Semaine de Rhumatologie Aix Les Bains

Congrès national de rhumatologie

05 Impact de l’évaluation échographique dans la décision thérapeutique

05 Impact de l’évaluation échographique dans la décision thérapeutique du clinicien chez des patients atteints de polyarthrite rhumatoïde

A. Cayot, A. Loctin, C. Piroth, C. Fortunet, T Ciappuccini-Ansemant, A. Arbault, P. Ornetti JF. Maillefert  (service de rhumatologie, CHU Dijon)

 

L’objectif du traitement de la polyarthrite rhumatoïde (PR) est l’obtention de la rémission clinique et infra clinique afin d’éviter au mieux l’évolution structurale.

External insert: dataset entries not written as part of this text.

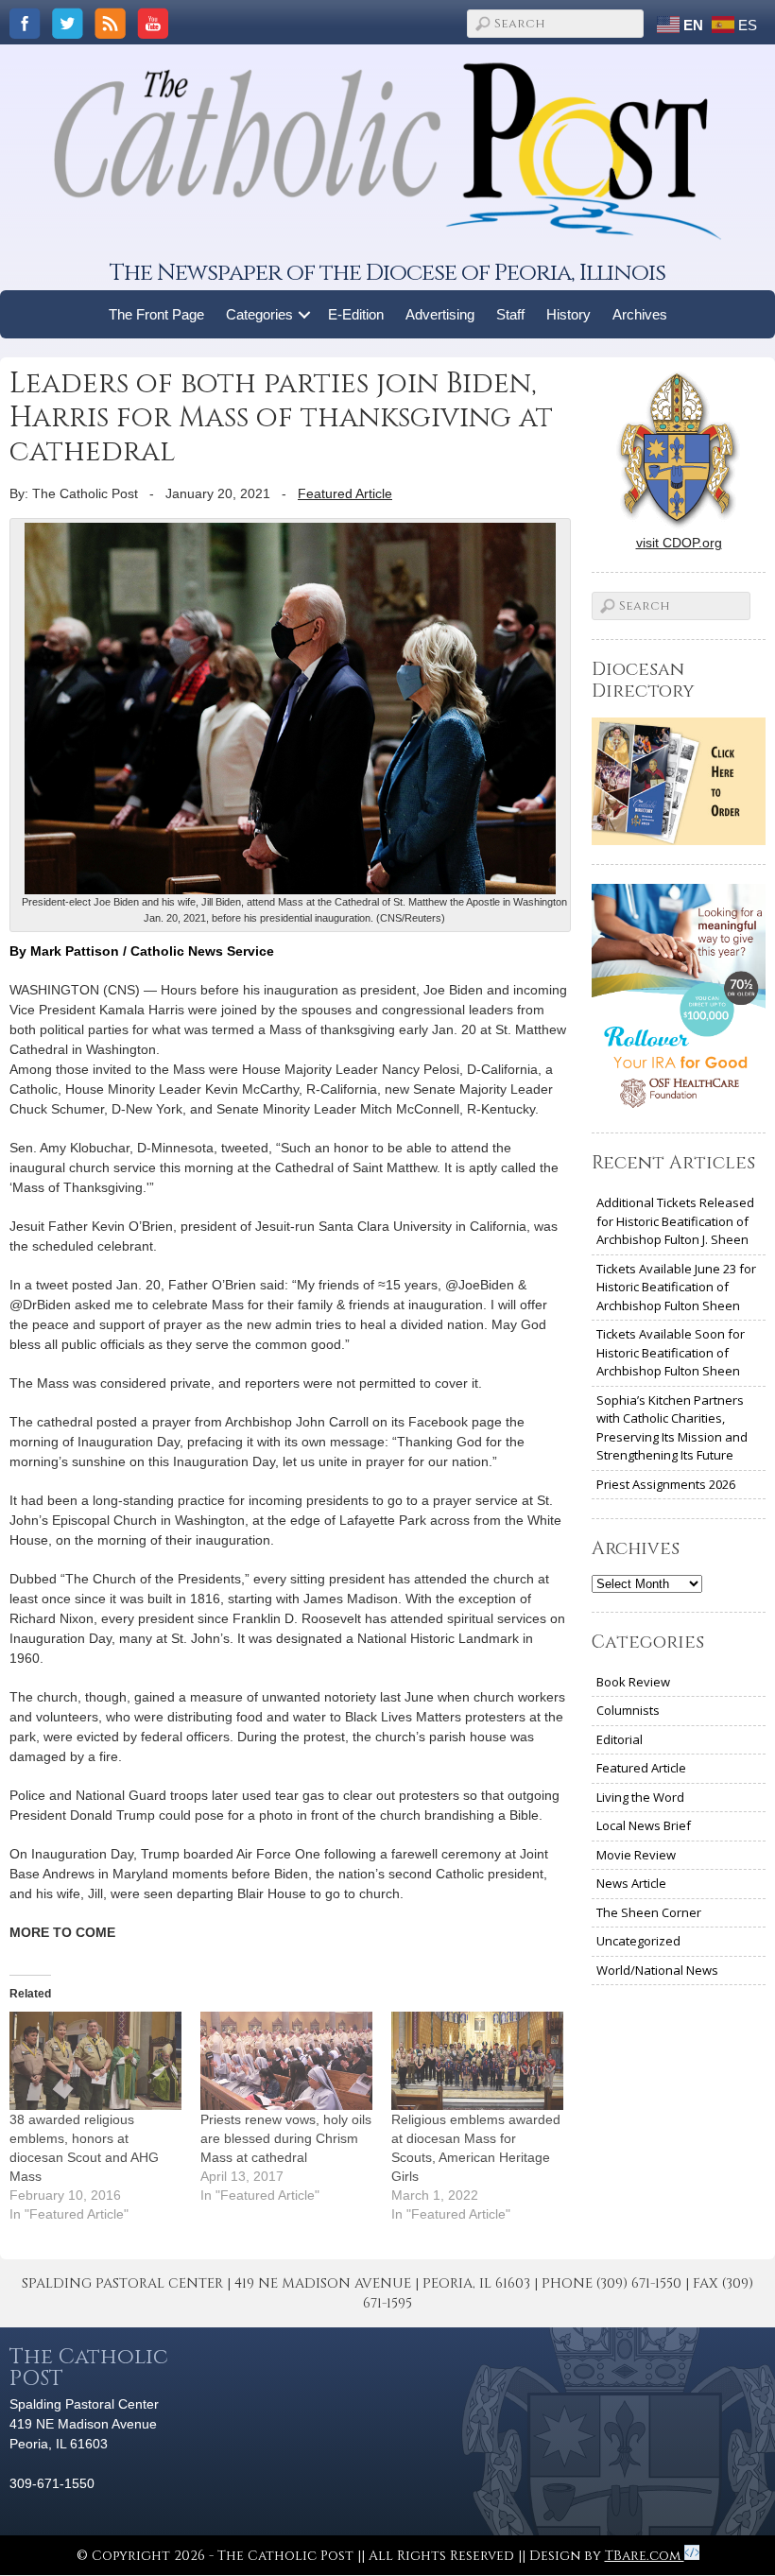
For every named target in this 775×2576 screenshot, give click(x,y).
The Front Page (156, 314)
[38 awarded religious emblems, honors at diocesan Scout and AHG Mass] (95, 2061)
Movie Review (636, 1854)
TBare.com (644, 2556)
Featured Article (345, 493)
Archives (639, 314)
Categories (259, 314)
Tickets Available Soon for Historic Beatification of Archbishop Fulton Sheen (670, 1352)
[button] (305, 314)
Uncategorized (638, 1940)
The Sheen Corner (648, 1912)
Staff (510, 314)
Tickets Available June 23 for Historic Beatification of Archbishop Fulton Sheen (676, 1287)
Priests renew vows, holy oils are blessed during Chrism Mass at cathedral (285, 2138)
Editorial (619, 1739)
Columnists (628, 1710)
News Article (631, 1883)
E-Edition (356, 314)
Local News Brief (643, 1825)
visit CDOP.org (679, 542)
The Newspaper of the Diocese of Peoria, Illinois (387, 272)
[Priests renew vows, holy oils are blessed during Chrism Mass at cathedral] (286, 2061)
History (568, 314)
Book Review (633, 1681)
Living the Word (640, 1797)
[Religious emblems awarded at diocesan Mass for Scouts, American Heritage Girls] (477, 2061)
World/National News (657, 1970)
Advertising (439, 314)
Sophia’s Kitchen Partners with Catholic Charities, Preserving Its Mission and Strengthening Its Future (672, 1428)
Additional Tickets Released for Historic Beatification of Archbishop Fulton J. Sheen (675, 1221)
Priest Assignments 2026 (665, 1484)
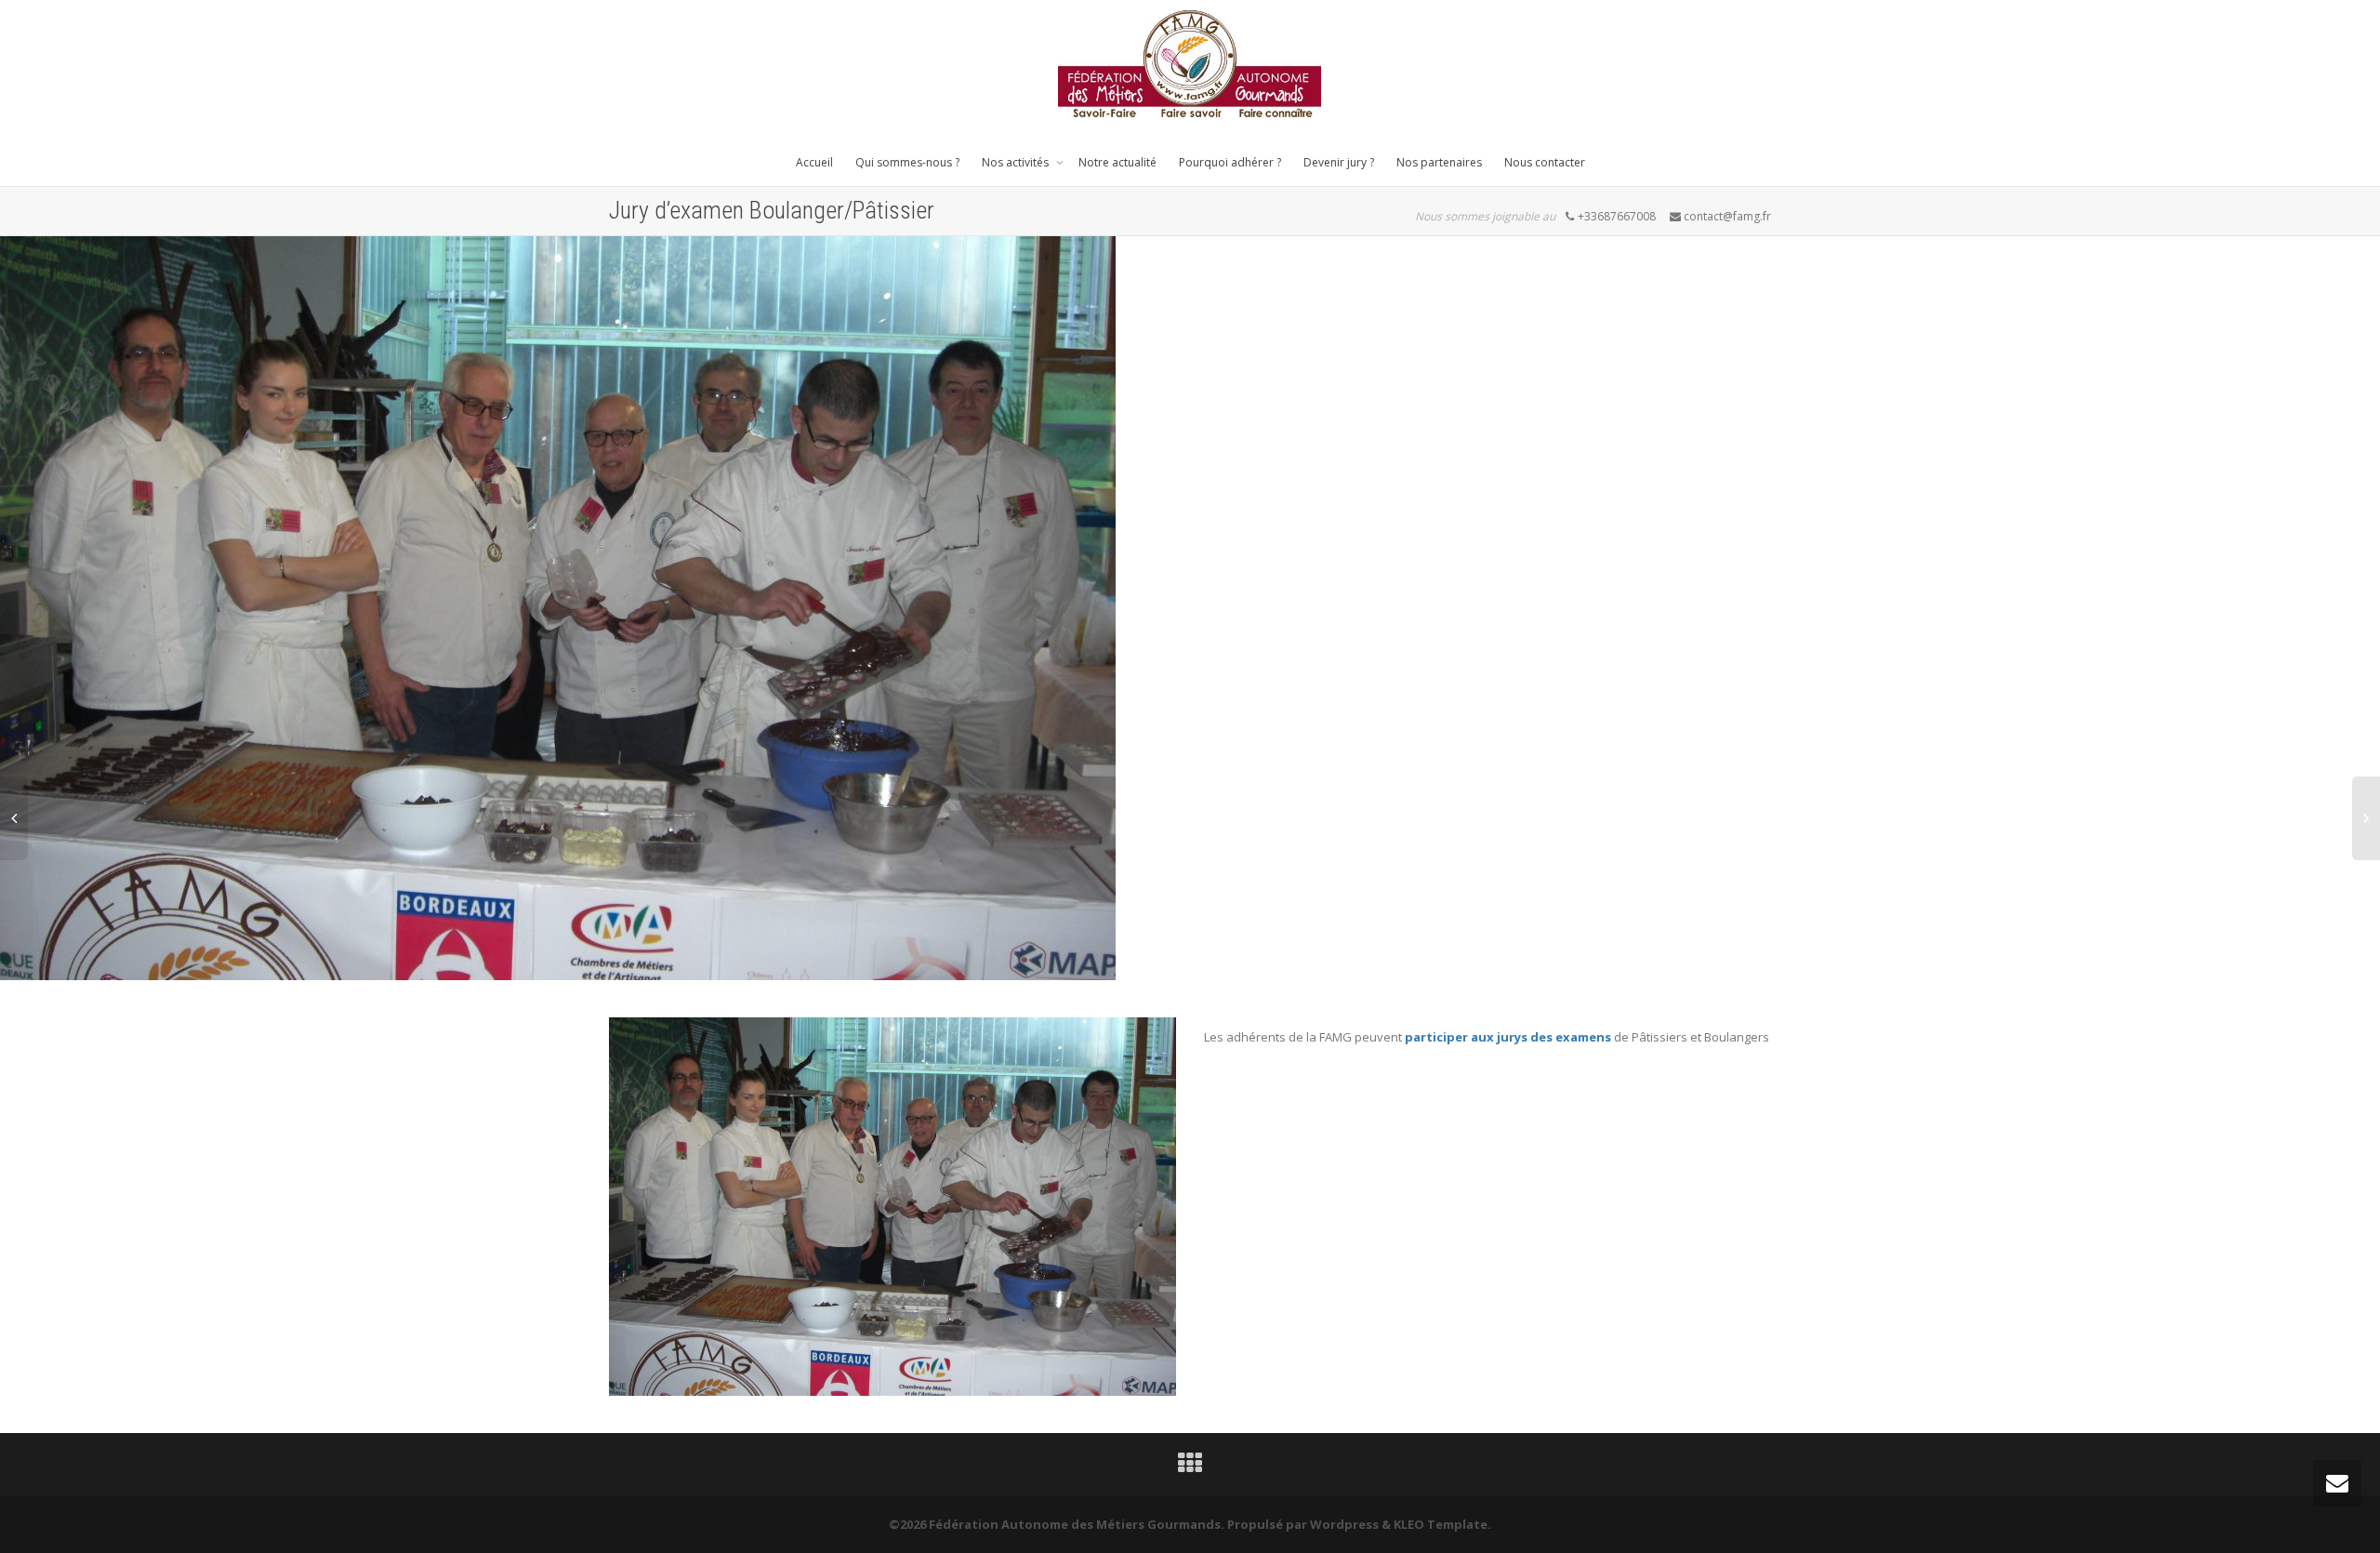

L’échographie, d’utilisation croissante en rhumatologie, est plus sensible que la clinique pour détecter les synovites restant actives. Le but de cette étude était d’évaluer si les données échographiques modifiaient l’attitude du rhumatologue clinicien dans la prise en charge thérapeutique.

Méthodes

Des patients atteints de PR, vus en consultation habituelle de suivi ont été examinés par leur rhumatologue clinicien habituel. Au terme de la consultation, le rhumatologue décidait de ne pas modifier le traitement, de l’intensifier pour améliorer le contrôle de la PR ou au contraire de le réduire en raison d’une PR bien contrôlée. Puis, une échographie portant sur les articulations du DAS28 était réalisée à l’aveugle par un autre rhumatologue (échographiste). Les résultats de cet examen étaient ensuite fournis au rhumatologue clinicien, qui réévaluait son attitude thérapeutique avec modification ou non de la décision initiale. Les échographies ont été réalisées à l’aide d’un appareil Easote MyLab™70 XVG, muni de sondes de 10 à 18Hz. Pour chaque patient, le nombre de synovites, et le nombre de synovites actives en doppler puissance ont été obtenus, et utilisés à la place du nombre d’articulations gonflées pour calculer deux DAS28 échographiques. 

Résultats

Soixante et onze patients (9 hommes, 62 femmes, âge moyen = 59,3 ± 11 ans, durée moyenne d’évolution de la PR = 14,1 ± 9,7 ans, 81,7 % séropositives pour les facteurs rhumatoïdes et 77,9 % séropositives pour les anti-CCP, 77,2 % érosives) ont été inclus. Ils étaient traités par méthotrexate (57,7 %), autre traitement de fond (12,7 %), biothérapie (60,6 %), corticothérapie orale (38 % à une dose journalière moyenne de 6,7 ± 3,5 mg). Le nombre moyen d’articulations gonflées obtenu par le clinicien était de 2,4 ± 3,3. DAS 28 moyen calculé par le clinicien était de 3,4 ± 1,3 (rémission 30 %, faible activité 20 %).  Le nombre moyen de synovites échographiques et de synovites échographiques actives étaient respectivement de 5,3 ± 1,5 et de 2,3 ± 4, avec des DAS 28 échographiques de respectivement 3,6 ± 1,2 (20 % en rémission, 20 % en faible activité) et 3,3 ± 1,2 (24,3 % en rémission et 25,7 % en faible activité). Les pourcentages de patients changeant de classe d’activité selon le DAS28 étaient de 24,3 (tous avec une augmentation d’activité) avec le nombre de synovites échographiques, et de 11,4 (augmentation de classe d’activité pour les trois quart, diminution de classe d’activité pour le dernier quart).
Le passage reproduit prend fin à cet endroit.